▶ Data:
────────

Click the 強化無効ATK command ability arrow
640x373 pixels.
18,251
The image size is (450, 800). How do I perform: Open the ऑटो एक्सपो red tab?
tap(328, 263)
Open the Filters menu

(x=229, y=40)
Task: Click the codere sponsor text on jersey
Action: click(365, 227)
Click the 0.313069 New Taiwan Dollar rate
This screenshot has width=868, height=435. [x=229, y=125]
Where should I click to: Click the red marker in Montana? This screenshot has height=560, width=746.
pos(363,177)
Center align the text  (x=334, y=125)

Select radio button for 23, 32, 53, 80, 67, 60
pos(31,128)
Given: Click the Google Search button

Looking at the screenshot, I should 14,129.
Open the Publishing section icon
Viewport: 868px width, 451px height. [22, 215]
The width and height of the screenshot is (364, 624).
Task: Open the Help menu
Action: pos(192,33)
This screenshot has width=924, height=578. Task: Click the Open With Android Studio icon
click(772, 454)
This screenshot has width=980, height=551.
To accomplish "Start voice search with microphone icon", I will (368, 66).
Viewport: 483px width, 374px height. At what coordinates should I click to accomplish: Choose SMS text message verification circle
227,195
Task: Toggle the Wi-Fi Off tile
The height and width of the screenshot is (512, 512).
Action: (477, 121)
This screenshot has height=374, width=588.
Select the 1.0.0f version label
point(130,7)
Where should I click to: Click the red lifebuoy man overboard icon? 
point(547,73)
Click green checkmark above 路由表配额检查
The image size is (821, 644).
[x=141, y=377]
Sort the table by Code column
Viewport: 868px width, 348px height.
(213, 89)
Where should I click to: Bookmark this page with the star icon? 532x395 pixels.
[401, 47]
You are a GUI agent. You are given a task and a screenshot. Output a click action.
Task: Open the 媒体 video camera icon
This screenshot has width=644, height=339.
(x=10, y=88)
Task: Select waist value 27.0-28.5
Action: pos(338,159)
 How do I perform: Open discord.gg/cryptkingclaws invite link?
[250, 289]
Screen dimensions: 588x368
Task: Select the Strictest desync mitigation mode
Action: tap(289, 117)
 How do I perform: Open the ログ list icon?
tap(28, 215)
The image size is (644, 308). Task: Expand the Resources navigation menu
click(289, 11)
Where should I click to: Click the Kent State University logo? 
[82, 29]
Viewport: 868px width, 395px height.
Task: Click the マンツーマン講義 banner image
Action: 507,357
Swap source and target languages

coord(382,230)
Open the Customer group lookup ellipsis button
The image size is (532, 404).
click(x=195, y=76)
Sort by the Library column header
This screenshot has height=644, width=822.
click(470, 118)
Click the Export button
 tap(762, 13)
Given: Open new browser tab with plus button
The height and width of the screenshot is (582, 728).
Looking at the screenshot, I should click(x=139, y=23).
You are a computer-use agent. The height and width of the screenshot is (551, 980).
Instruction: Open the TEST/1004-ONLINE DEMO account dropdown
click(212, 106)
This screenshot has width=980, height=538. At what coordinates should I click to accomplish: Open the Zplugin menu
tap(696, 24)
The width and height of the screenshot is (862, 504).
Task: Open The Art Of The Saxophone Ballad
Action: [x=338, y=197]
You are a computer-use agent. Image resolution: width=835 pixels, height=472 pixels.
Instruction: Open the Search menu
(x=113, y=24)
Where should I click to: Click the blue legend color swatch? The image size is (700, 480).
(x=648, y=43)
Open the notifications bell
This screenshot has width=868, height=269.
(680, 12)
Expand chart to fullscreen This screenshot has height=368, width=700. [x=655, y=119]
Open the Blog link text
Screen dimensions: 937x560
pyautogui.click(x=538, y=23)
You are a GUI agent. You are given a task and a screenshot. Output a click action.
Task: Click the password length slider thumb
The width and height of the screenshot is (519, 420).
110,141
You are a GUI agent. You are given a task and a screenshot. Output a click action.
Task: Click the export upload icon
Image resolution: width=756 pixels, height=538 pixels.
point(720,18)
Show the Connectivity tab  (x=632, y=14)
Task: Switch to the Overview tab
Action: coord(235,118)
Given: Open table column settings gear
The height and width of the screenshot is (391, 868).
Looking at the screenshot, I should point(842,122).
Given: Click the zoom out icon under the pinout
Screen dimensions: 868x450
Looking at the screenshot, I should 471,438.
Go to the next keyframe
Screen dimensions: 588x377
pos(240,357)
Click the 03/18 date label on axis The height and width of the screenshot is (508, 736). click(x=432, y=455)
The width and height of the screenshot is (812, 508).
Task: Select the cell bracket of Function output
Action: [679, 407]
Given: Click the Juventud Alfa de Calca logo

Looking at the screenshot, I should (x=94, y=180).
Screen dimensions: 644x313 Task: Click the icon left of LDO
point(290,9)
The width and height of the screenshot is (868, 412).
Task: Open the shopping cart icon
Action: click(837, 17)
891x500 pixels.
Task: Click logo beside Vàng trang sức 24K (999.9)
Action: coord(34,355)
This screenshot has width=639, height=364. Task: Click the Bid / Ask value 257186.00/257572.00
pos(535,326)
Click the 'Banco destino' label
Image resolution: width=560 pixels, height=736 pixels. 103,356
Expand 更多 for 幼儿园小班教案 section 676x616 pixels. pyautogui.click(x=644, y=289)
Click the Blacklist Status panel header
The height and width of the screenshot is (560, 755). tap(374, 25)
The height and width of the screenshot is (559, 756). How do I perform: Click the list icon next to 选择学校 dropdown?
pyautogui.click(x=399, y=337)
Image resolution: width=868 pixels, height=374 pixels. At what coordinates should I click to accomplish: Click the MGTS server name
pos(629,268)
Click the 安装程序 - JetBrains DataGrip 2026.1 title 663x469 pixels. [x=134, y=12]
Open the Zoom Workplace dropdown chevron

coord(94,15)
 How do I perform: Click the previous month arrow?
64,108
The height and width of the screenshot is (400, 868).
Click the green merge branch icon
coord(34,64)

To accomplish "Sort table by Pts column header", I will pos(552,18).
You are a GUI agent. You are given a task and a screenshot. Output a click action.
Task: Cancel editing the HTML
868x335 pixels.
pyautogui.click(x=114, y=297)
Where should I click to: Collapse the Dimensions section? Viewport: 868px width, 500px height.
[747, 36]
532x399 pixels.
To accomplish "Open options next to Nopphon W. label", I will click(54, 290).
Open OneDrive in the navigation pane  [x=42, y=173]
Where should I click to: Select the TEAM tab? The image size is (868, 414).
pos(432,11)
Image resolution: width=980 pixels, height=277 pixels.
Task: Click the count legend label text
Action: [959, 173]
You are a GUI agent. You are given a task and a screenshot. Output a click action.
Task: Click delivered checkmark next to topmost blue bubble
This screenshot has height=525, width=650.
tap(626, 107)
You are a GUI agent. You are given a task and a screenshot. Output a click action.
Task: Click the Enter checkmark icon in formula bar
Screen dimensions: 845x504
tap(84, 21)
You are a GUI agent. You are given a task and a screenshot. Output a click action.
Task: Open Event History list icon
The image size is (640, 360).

────────

▶ Work order:
Restate every record verbatim.

▶ Result of the task:
Click the 強化無効ATK command ability arrow
640x373 pixels.
18,251
The image size is (450, 800). How do I perform: Open the ऑटो एक्सपो red tab?
tap(328, 263)
Open the Filters menu

(x=229, y=40)
Task: Click the codere sponsor text on jersey
Action: click(365, 227)
Click the 0.313069 New Taiwan Dollar rate
This screenshot has width=868, height=435. [x=229, y=125]
Where should I click to: Click the red marker in Montana? This screenshot has height=560, width=746.
pos(363,177)
Center align the text  (x=334, y=125)

Select radio button for 23, 32, 53, 80, 67, 60
pos(31,128)
Given: Click the Google Search button

Looking at the screenshot, I should 14,129.
Open the Publishing section icon
Viewport: 868px width, 451px height. [22, 215]
The width and height of the screenshot is (364, 624).
Task: Open the Help menu
Action: pos(192,33)
This screenshot has width=924, height=578. Task: Click the Open With Android Studio icon
click(772, 454)
This screenshot has width=980, height=551.
To accomplish "Start voice search with microphone icon", I will (368, 66).
Viewport: 483px width, 374px height. At what coordinates should I click to accomplish: Choose SMS text message verification circle
227,195
Task: Toggle the Wi-Fi Off tile
The height and width of the screenshot is (512, 512).
Action: (477, 121)
This screenshot has height=374, width=588.
Select the 1.0.0f version label
point(130,7)
Where should I click to: Click the red lifebuoy man overboard icon? 
point(547,73)
Click green checkmark above 路由表配额检查
The image size is (821, 644).
[x=141, y=377]
Sort the table by Code column
Viewport: 868px width, 348px height.
(213, 89)
Where should I click to: Bookmark this page with the star icon? 532x395 pixels.
[401, 47]
You are a GUI agent. You are given a task and a screenshot. Output a click action.
Task: Open the 媒体 video camera icon
This screenshot has width=644, height=339.
(x=10, y=88)
Task: Select waist value 27.0-28.5
Action: pos(338,159)
 How do I perform: Open discord.gg/cryptkingclaws invite link?
[250, 289]
Screen dimensions: 588x368
Task: Select the Strictest desync mitigation mode
Action: tap(289, 117)
 How do I perform: Open the ログ list icon?
tap(28, 215)
The image size is (644, 308). Task: Expand the Resources navigation menu
click(289, 11)
Where should I click to: Click the Kent State University logo? 
[82, 29]
Viewport: 868px width, 395px height.
Task: Click the マンツーマン講義 banner image
Action: 507,357
Swap source and target languages

coord(382,230)
Open the Customer group lookup ellipsis button
The image size is (532, 404).
click(x=195, y=76)
Sort by the Library column header
This screenshot has height=644, width=822.
click(470, 118)
Click the Export button
 tap(762, 13)
Given: Open new browser tab with plus button
The height and width of the screenshot is (582, 728).
Looking at the screenshot, I should click(x=139, y=23).
You are a computer-use agent. The height and width of the screenshot is (551, 980).
Instruction: Open the TEST/1004-ONLINE DEMO account dropdown
click(212, 106)
This screenshot has width=980, height=538. At what coordinates should I click to accomplish: Open the Zplugin menu
tap(696, 24)
The width and height of the screenshot is (862, 504).
Task: Open The Art Of The Saxophone Ballad
Action: [x=338, y=197]
You are a computer-use agent. Image resolution: width=835 pixels, height=472 pixels.
Instruction: Open the Search menu
(x=113, y=24)
Where should I click to: Click the blue legend color swatch? The image size is (700, 480).
(x=648, y=43)
Open the notifications bell
This screenshot has width=868, height=269.
(680, 12)
Expand chart to fullscreen This screenshot has height=368, width=700. [x=655, y=119]
Open the Blog link text
Screen dimensions: 937x560
pyautogui.click(x=538, y=23)
You are a GUI agent. You are given a task and a screenshot. Output a click action.
Task: Click the password length slider thumb
The width and height of the screenshot is (519, 420).
110,141
You are a GUI agent. You are given a task and a screenshot. Output a click action.
Task: Click the export upload icon
Image resolution: width=756 pixels, height=538 pixels.
point(720,18)
Show the Connectivity tab  (x=632, y=14)
Task: Switch to the Overview tab
Action: coord(235,118)
Given: Open table column settings gear
The height and width of the screenshot is (391, 868).
Looking at the screenshot, I should point(842,122).
Given: Click the zoom out icon under the pinout
Screen dimensions: 868x450
Looking at the screenshot, I should 471,438.
Go to the next keyframe
Screen dimensions: 588x377
pos(240,357)
Click the 03/18 date label on axis The height and width of the screenshot is (508, 736). click(x=432, y=455)
The width and height of the screenshot is (812, 508).
Task: Select the cell bracket of Function output
Action: [679, 407]
Given: Click the Juventud Alfa de Calca logo

Looking at the screenshot, I should (x=94, y=180).
Screen dimensions: 644x313 Task: Click the icon left of LDO
point(290,9)
The width and height of the screenshot is (868, 412).
Task: Open the shopping cart icon
Action: click(837, 17)
891x500 pixels.
Task: Click logo beside Vàng trang sức 24K (999.9)
Action: coord(34,355)
This screenshot has width=639, height=364. Task: Click the Bid / Ask value 257186.00/257572.00
pos(535,326)
Click the 'Banco destino' label
Image resolution: width=560 pixels, height=736 pixels. 103,356
Expand 更多 for 幼儿园小班教案 section 676x616 pixels. pyautogui.click(x=644, y=289)
Click the Blacklist Status panel header
The height and width of the screenshot is (560, 755). tap(374, 25)
The height and width of the screenshot is (559, 756). How do I perform: Click the list icon next to 选择学校 dropdown?
pyautogui.click(x=399, y=337)
Image resolution: width=868 pixels, height=374 pixels. At what coordinates should I click to accomplish: Click the MGTS server name
pos(629,268)
Click the 安装程序 - JetBrains DataGrip 2026.1 title 663x469 pixels. [x=134, y=12]
Open the Zoom Workplace dropdown chevron

coord(94,15)
 How do I perform: Click the previous month arrow?
64,108
The height and width of the screenshot is (400, 868).
Click the green merge branch icon
coord(34,64)

To accomplish "Sort table by Pts column header", I will pos(552,18).
You are a GUI agent. You are given a task and a screenshot. Output a click action.
Task: Cancel editing the HTML
868x335 pixels.
pyautogui.click(x=114, y=297)
Where should I click to: Collapse the Dimensions section? Viewport: 868px width, 500px height.
[747, 36]
532x399 pixels.
To accomplish "Open options next to Nopphon W. label", I will click(54, 290).
Open OneDrive in the navigation pane  [x=42, y=173]
Where should I click to: Select the TEAM tab? The image size is (868, 414).
pos(432,11)
Image resolution: width=980 pixels, height=277 pixels.
Task: Click the count legend label text
Action: [959, 173]
You are a GUI agent. You are given a task and a screenshot. Output a click action.
Task: Click delivered checkmark next to topmost blue bubble
This screenshot has height=525, width=650.
tap(626, 107)
You are a GUI agent. You are given a task and a screenshot. Output a click action.
Task: Click the Enter checkmark icon in formula bar
Screen dimensions: 845x504
tap(84, 21)
You are a GUI agent. You are given a task and a screenshot. Output a click action.
Task: Open Event History list icon
The image size is (640, 360).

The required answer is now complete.